Any amount charged in the process of a loan issuance by a digital lender will be the subject of excise duty which is levied at 20 per cent, 15 per cent of payments made to digital content creators will be withheld (withholding tax) with taxpayers making the payments being required to withhold the tax, 35 per cent tax band for earners above Ksh500,000 implying that high-income earners will pay more as pay-as-you-earn (PAYE) and 3 per cent housing levy among others.

Kenya Union of Post Primary Education Teachers (KUPPET) Vihiga Executive Secretary in a letter dated May 8, 2023 to the Clerk of National Assembly opposed the Bill demanding that proper consultations compliant to the constitution provisions of public participation be done with a view of taking input from taxpayers including teachers in order to effect amendments to the Bill as diligently due.
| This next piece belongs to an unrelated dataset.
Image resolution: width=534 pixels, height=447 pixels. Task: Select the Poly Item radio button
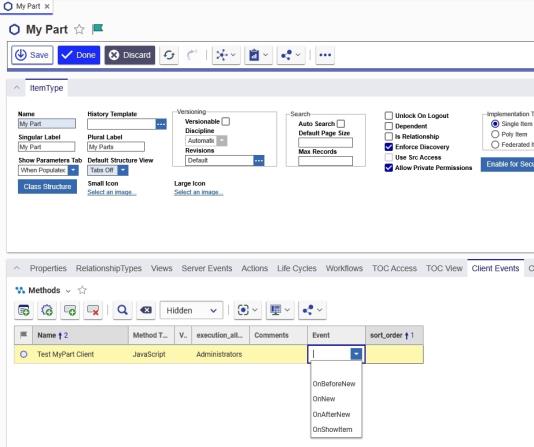495,134
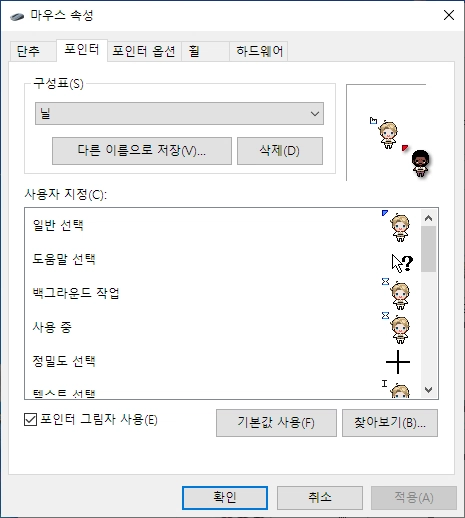Image resolution: width=465 pixels, height=518 pixels.
Task: Click the 도움말 선택 arrow-question cursor icon
Action: tap(402, 263)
“We wish to oppose the Finance Bill No. 14 of 2023. The Bill, if implemented in its current format, will hurt the economic situation of our members to unimaginable irredeemable levels. Top on the proposals is a 3 per cent housing levy whose mode of implementation is not only unreasonable but equally outrageous and out rightly unconstitutional,” said Sabala

“Take note that all our 2,503 KUPPET members in Vihiga County are strongly opposed to this Bill in its entirety. Instead, our members are waiting, for the government to offer a pay increase as promised in their own campaign manifesto. The purpose of this petition is to persuade your office from presenting this Bill to the floor of the House in its current format,” he added.

Kenya National Union of Teachers (KNUT) Secretary General Collins Oyuu noted that teachers are demanding a pay rise if their salaries are going to be deducted adding that they want their existing 2021-2025 CBA to be reopened to factor in a pay rise to cushion the teachers.

“Teachers, civil servants and their unions have vehemently expressed their negative opinion over the same unless the employer and government think of improving their salaries. The last time teachers were compensated was in 2017,” said Oyuu.

“Teachers’ pay-slips are already strained and may not have any strength left to support any other program unless something is done in terms of salary increment. It is against this background that Kenya National Union of Teachers made a 60% salary increment proposal to the employer in the 2021-2025 CBA,” he added.

Oyuu stated that teachers should be reached through their union for their opinion to count in decisions that affects their lives as indicated under the Public Participation Act of 2018 adding that Kenya is of age to normalize involving affected persons in decisions that matter in their lives.